Ronald F. Angelo Jr., deputy commissioner of the Department of Economic and Community Development, said he has not calculated the average cost per job, but said the aim of the program is to "move economic indicators in the right direction." He said the cost per job could depend on the size of the business and the complexity of its product or service.
Sen. L. Scott Frantz, the ranking Senate Republican on the Commerce Committee, said support for the jobs legislation is bipartisan. But he said the approach is needed only because majority Democrats have imposed high taxes and numerous regulations.
"My basic argument overall is that we should create the best business environment of all 50 states. Then we won't need bills like this with taxpayers subsidizing business," he said. "But given where we are, we owe it to the people of Connecticut to do what we can."
State economic development officials have received more than 700 applications for the small business program, Angelo said. To qualify, companies must be in business at least 12 months, be in good standing with tax payments, submit a business plan, financing details, a budget and marketing plan. Businesses also must demonstrate a need for machinery, training and other requirements, he said.
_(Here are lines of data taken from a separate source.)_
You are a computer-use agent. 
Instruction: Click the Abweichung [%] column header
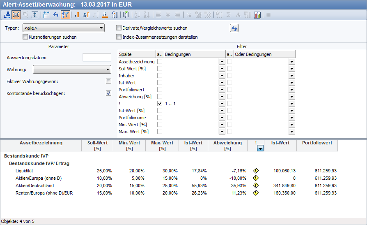(227, 146)
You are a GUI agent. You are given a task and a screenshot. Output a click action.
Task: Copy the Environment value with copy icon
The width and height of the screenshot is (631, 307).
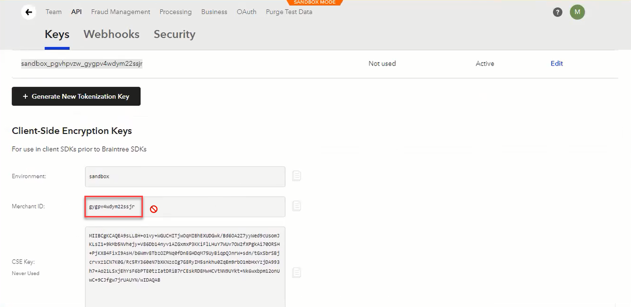tap(297, 176)
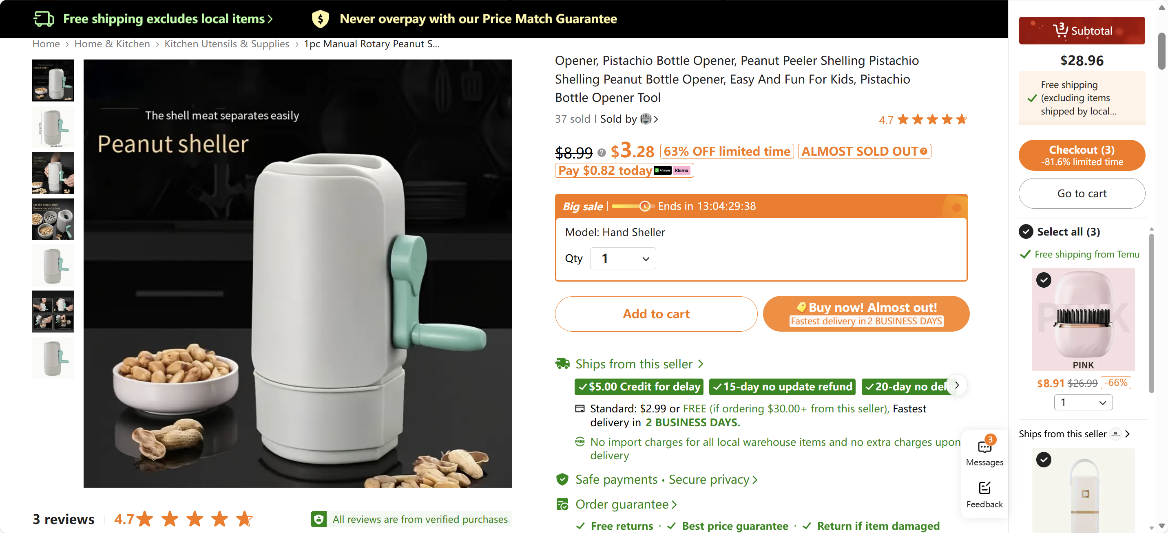
Task: Click the seller store icon next to Sold by
Action: click(646, 119)
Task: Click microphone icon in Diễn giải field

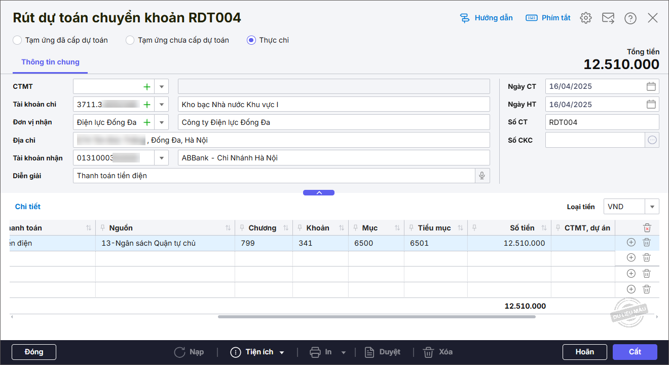Action: [x=482, y=176]
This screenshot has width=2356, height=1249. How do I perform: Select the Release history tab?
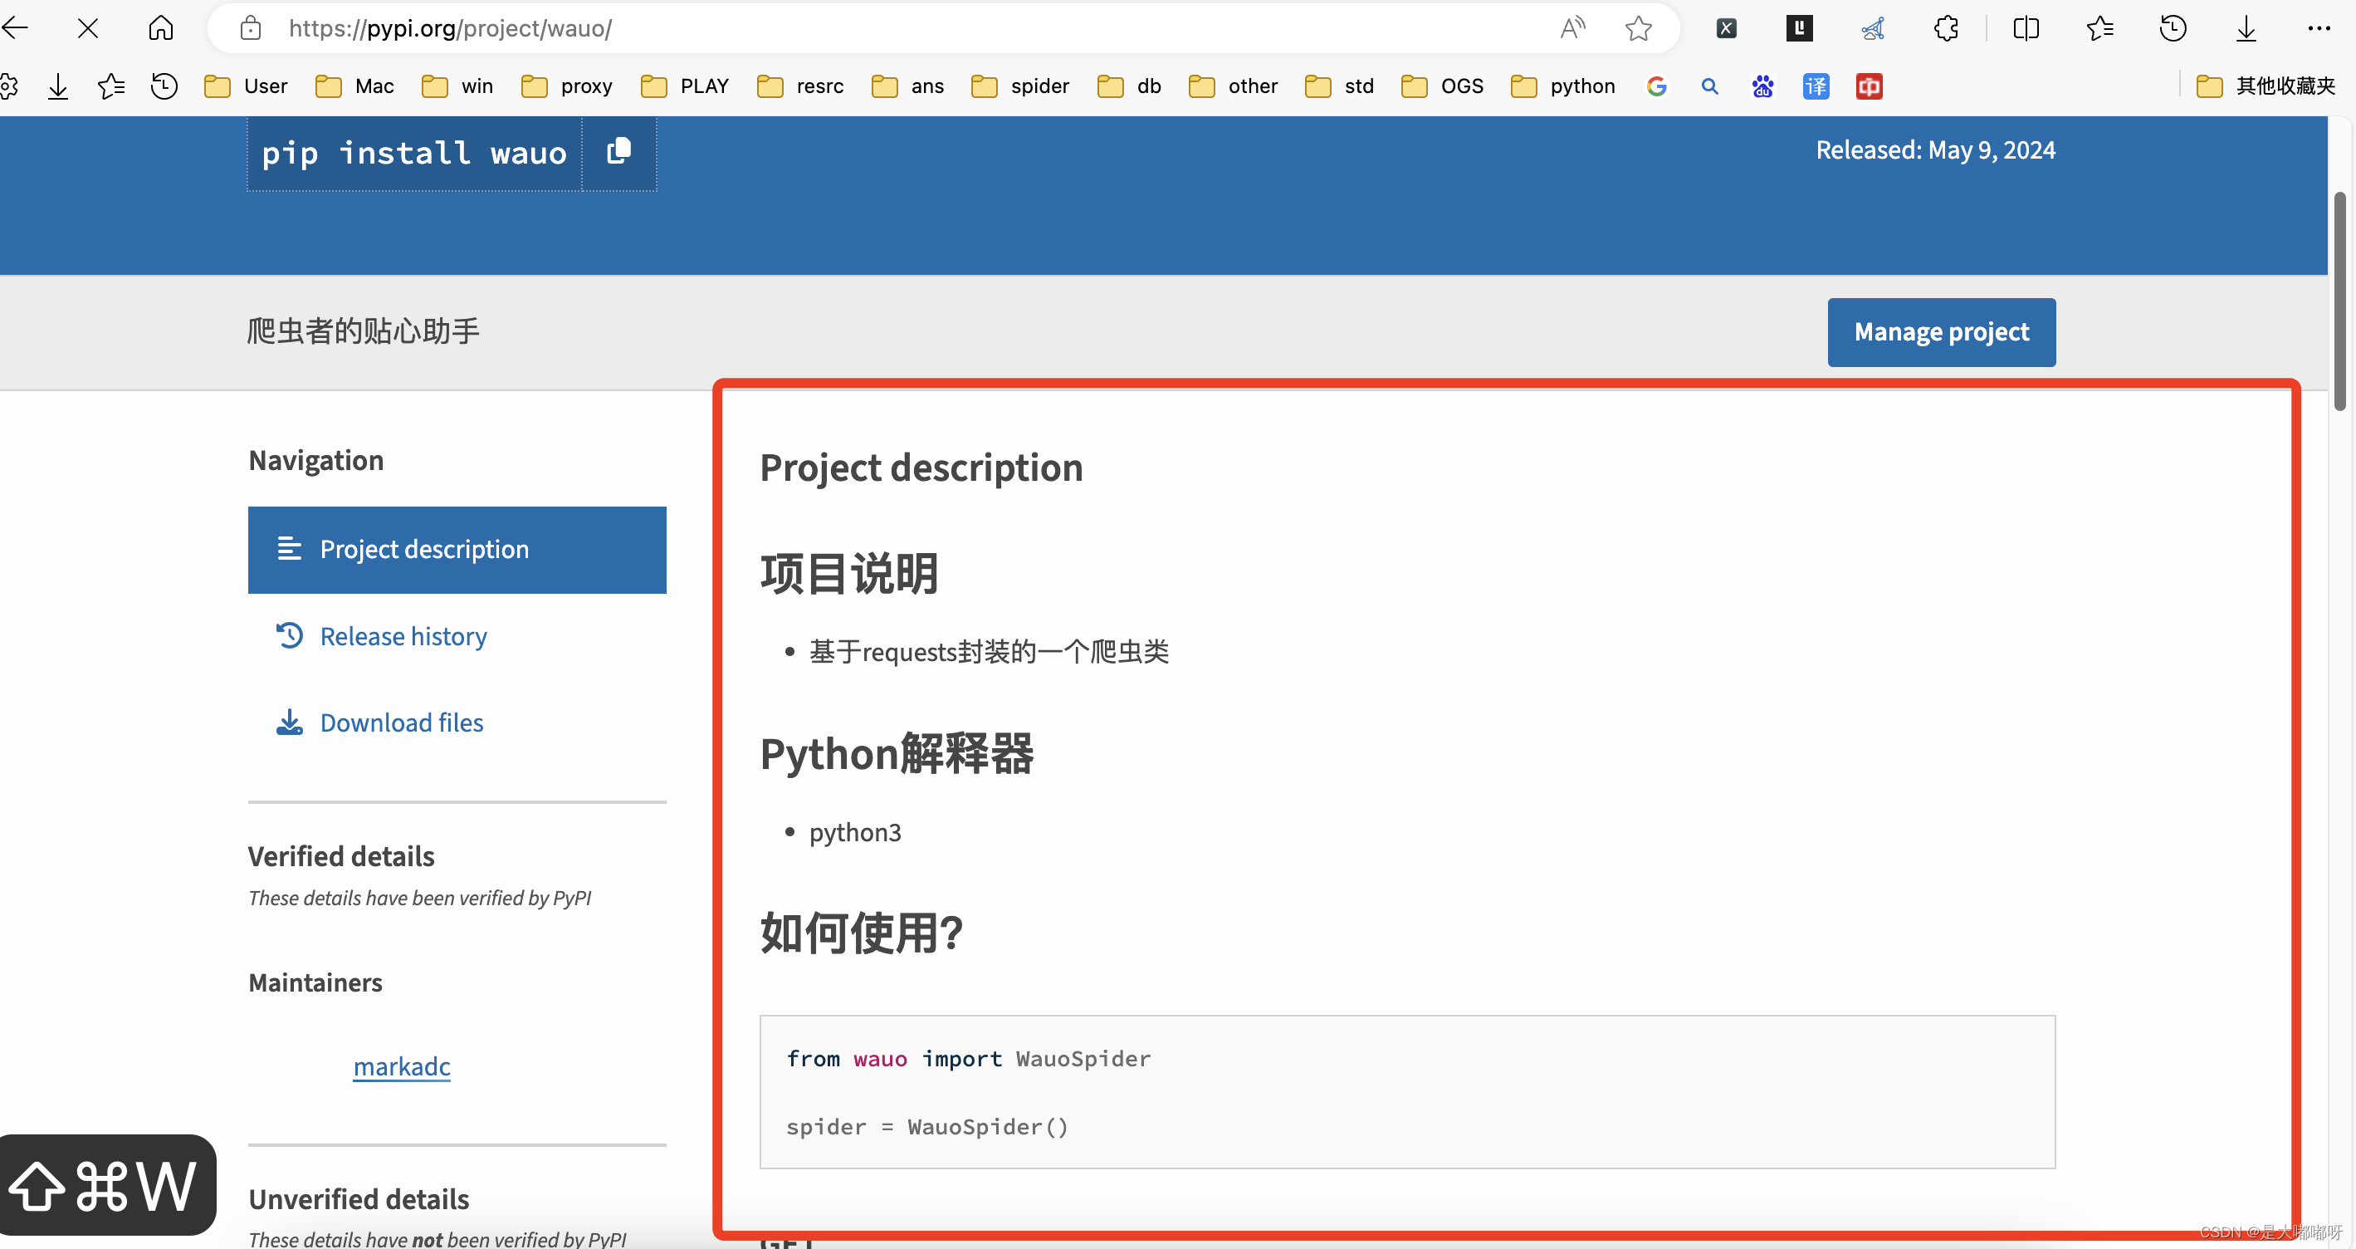point(402,634)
Gov. Dannel P. Malloy and the General Assembly are moving on several fronts to battle persistently high unemployment, a potent political issue. In addition to job growth at small companies, the state has promoted an economic development program consolidating tax credits to draw large companies to invest $25 million in Connecticut and create 200 jobs over five years.
Unemployment in April was 7.7 percent, unchanged from the previous month. It's down from a high of 9.4 percent in December 2010.
Angelo said state officials are satisfied the small business program has so far resulted in more jobs retained than created by companies, though new jobs are the top priority.
"We certainly would love and strive to see job growth, but given what we've been through, retaining our job base and adding skills is vitally important, too," he said, referring to the recession and weak economic recovery.
Therap Services LLC of Waterbury, which provides electronic documentation for health care and other services, has received a job incentive loan of $250,000 and a $100,000 grant it matched with its own money for computer equipment, employee training and marketing.
Chief Executive Richard A. Robbins said state aid was critical in keeping five jobs and adding five others. Without the funding, he said, at least one job would have gone to another state and three would not have been created in Connecticut.
"I read all these things in newspapers that companies we're competing against are getting money," he said. "Why are all these others getting money? We want our home community and home state to be aware of what we're doing."